Yes, interest rates are rising, but real estate investors shouldn’t let that fact concern them very much. The real estate market continues to provide ample opportunities for savvy investors.
Slow and Steady
One of the great things about real estate is that it moves slowly. Yes, the market is on the rise, but it still provides a safe place for investors. Even though long-term trends can and do affect real estate both negatively and positively, it’s not very affected by the day-to-day occurrences in the markets.
When compared to stocks and bonds, real estate tends to have a low correlation. Sometimes the correlation between the two is negative. This relationship between real estate, stocks and bonds provides investors with diversification for their portfolios.
Supply and Demand
Demand for real estate continues to outstrip supply as new property delivers lag behind historical averages across all property types. In spite of the increase in the cost of building materials and labor, new construction continues to go up with profitability projections for new property development staying in the mid-20s.

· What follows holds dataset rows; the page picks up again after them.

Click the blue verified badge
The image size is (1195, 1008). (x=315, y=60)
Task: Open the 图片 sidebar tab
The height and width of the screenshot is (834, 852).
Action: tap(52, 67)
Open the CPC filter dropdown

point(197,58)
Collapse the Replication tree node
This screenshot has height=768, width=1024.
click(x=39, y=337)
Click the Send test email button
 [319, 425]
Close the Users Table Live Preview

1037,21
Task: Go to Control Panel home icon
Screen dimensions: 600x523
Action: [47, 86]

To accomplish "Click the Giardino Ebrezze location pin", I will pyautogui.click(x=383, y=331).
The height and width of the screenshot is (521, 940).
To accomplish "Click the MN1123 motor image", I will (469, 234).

Obsolete Buildings Provide Opportunity
Buildings of all sorts — commercial, residential and industrial — are becoming obsolete as tenants and renters turn their backs on compartmentalized spaces. Instead, open floor plans with flexible spaces are in demand. Obsolete buildings provide an opportunity for redevelopment or they’ll need to be torn down before being developed with fresh ideas in mind.
Demographics are Positive
Millennials, who prefer to rent instead of buy, are poised to reach their highest levels of consumption over the next 20 years. Generation Z is right behind them and will be increasing the demand for housing.